Although I enjoy my natural “wild” areas, I also really love city parks. Stumbling upon Crystal Springs Rhododendron Garden was such a treat for me in a day that was packed with appointments and informational interviews. I had two hours between items on my calendar, when I typed “city park” into my trusty smart phone, and noticed I was only two miles from this lush sanctuary. So, I decided to check it out!
To make the occasion extra awesome, I happened to be there on a Wednesday- Free admittance on Tuesdays and Wednesdays!
The Price Scoop:
Between March 1st and Labor Day, there is an admission charge of $4.00 Free Admission for children 12 and under and members of the American Rhododendron Society
The Hours Scoop:
Open from Dawn to Dusk daily
I will let the photos tell the story – this place is absolutely gorgeous. Located in the Eastmoreland neighborhood (SE Portland), the garden is home to 2000+ species of Rhododendrons, azaleas, magnolias and related plants, covering approximately five acres.

### The problem
Reproduce the passage of the Crystal Springs Rhododendron Garden post word for word, from "Although I enjoy" up to and including "check it out!".

### Supplied data
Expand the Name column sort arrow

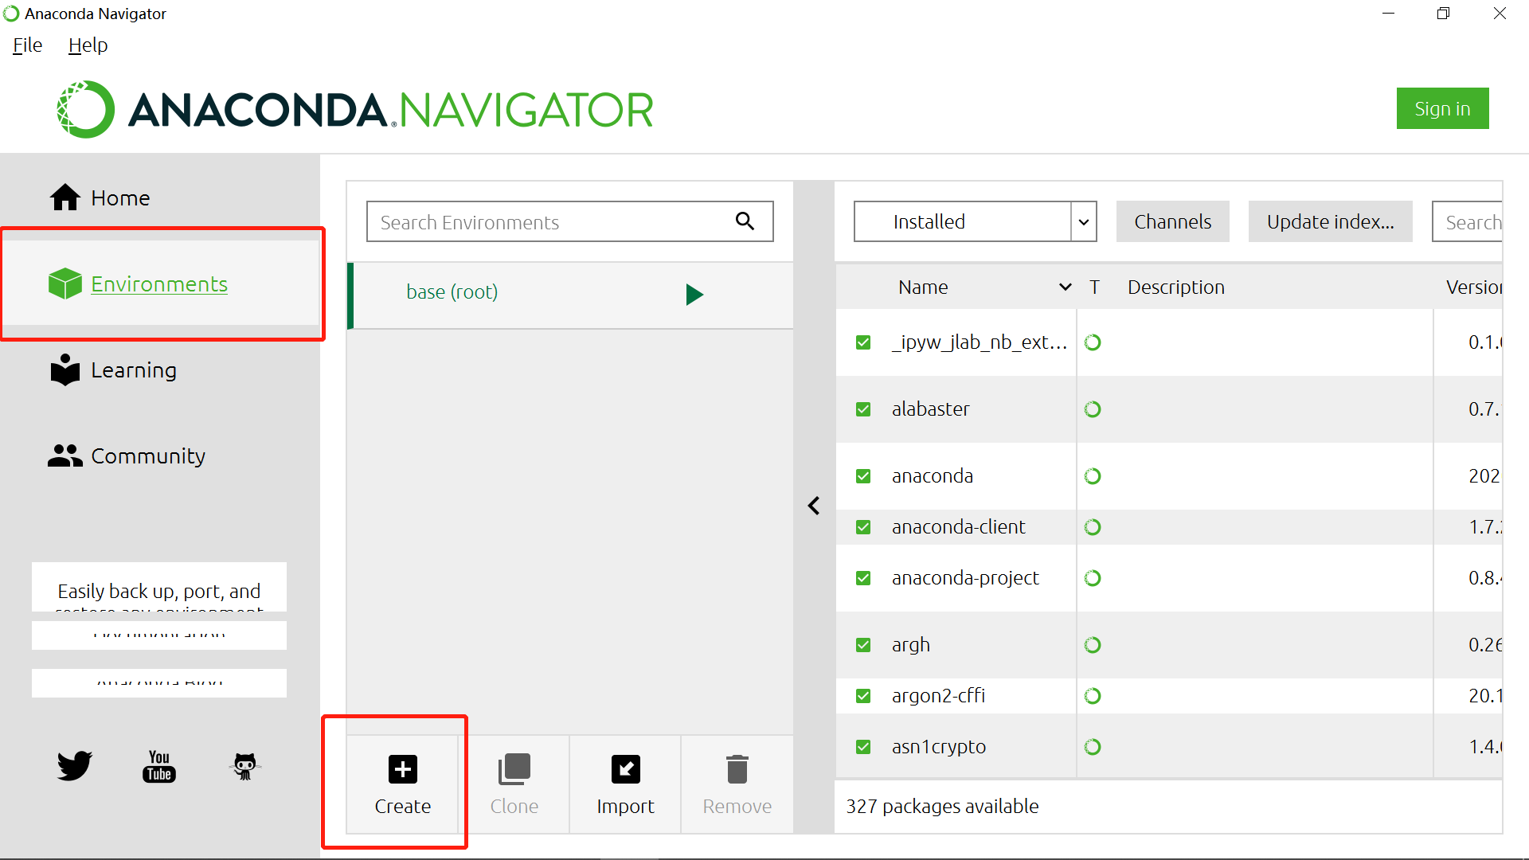1063,287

### Worked solution
Although I enjoy my natural “wild” areas, I also really love city parks. Stumbling upon Crystal Springs Rhododendron Garden was such a treat for me in a day that was packed with appointments and informational interviews. I had two hours between items on my calendar, when I typed “city park” into my trusty smart phone, and noticed I was only two miles from this lush sanctuary. So, I decided to check it out!